EXPERIMENRAL PROCEDURES

Medaka maintenance

The inbred Cab medaka line was used. Fish were maintained as described previously (Ishikawa et al., 2010). All experiments were carried out in accordance with the Japanese laws and guidelines for the care of experimental animals and according to the Osaka University Animal Experimental Rules. All animal protocols were approved by the Committee on the Ethics of Animal Experiments of Osaka University (Approval Number: 27‐047‐001). All surgical procedures were carried out under tricaine methanesulfonate (MS‐222) anesthesia, and all efforts were made to minimize suffering.

Generation of medaka mutants

To generate mutant fish, the medaka TILLING library (Ishikawa et al., 2010; Taniguchi et al., 2006) was screened using temperature gradient capillary electrophoresis (TGCE) as described previously (Sakuraba et al., 2005). Fifteen base substitution mutants were obtained (Figure S1). The obtained mutant fish of interest were out‐crossed with wild‐type fish of the inbred Cab strain for more than five generations. Genotyping was carried out by a combination of the HRM assay and capillary sequencing as described previously (Ishikawa et al., 2010). The sequences of all oligonucleotides used in this study are listed in Table S1.

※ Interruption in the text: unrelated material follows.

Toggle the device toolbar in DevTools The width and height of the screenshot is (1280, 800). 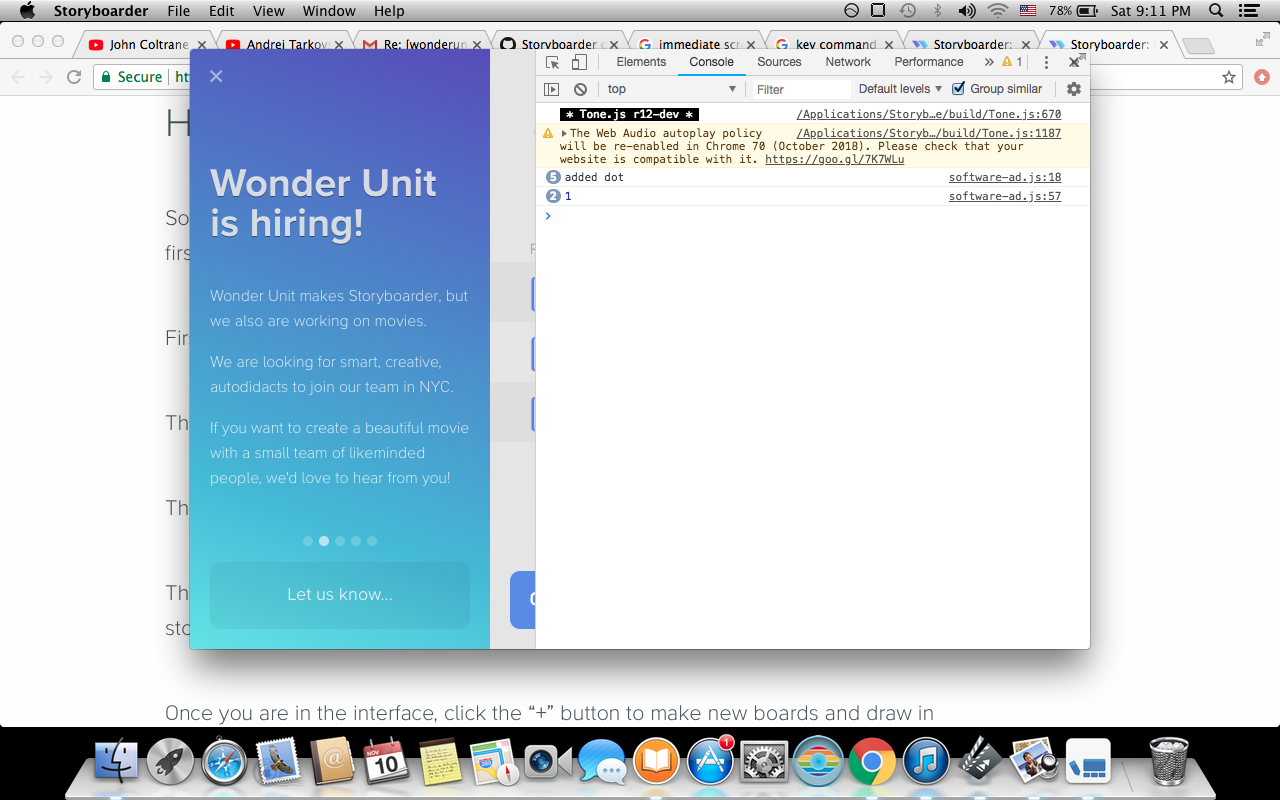[x=580, y=62]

In vitro primer extension assay using recombinant protein

A Medaka rev1 cDNA clone (Ole17.04a) was obtained from NBRP Medaka. Amino acid substitutions at H489N, I502K or V742M or non‐sense mutations at R530X or L980X were introduced into rev1 cDNA by a two‐step PCR using primers encoding the mutated nucleotide. The entire coding sequences of wild or mutant cDNA were cloned in‐frame with the glutathione S‐transferase gene in the pGEX4T vector (Amersham Biotech.). Over‐expression and preparation of crude cell extracts were conducted as described previously (Kobayashi et al., 2000). GST‐fusion proteins were purified using a glutathioneSepharose 4B column (Amersham Pharmacia Biotech), and fractions with GST activity were pooled and applied to a PD‐10 gel filtration column (Amersham Pharmacia Biotech) to remove the glutathione present in the buffer (50 mM Tris, pH 8.0). Fractions containing recombinant protein, as determined by SDS‐PAGE, were pooled and used for the primer extension assay. The primer extension assay was conducted as described previously (Ishikawa et al., 2001). A 16‐mer DNA primer (5′‐CACTGACTGTATGATG) and a complementary 30‐mer primer (5′‐CTCGTCAGCATCTXCATCATACAGTCAGTG), where the underlined X is placed with the abasic analogue (Masutani et al., 2000), were used. The labeled template primer was used at a final concentration of 4 nM. Reaction mixtures contained 50 mM Tris–HCl (pH 8.0), 2 mM dithiothreitol, 50 mM KCl, 5 mM MgCl2, 100 ng/ml bovine serum albumin, 0.1 mM dCTP and 250 ng of partially purified enzyme in a final volume of 5 µl. The reaction was incubated at 37°C for 1 hr and terminated by addition of an equal amount of 2× loading buffer. Reactions were separated using a 14% polyacrylamide gel containing 8 M urea and visualized by exposing the gel to X‐ray film.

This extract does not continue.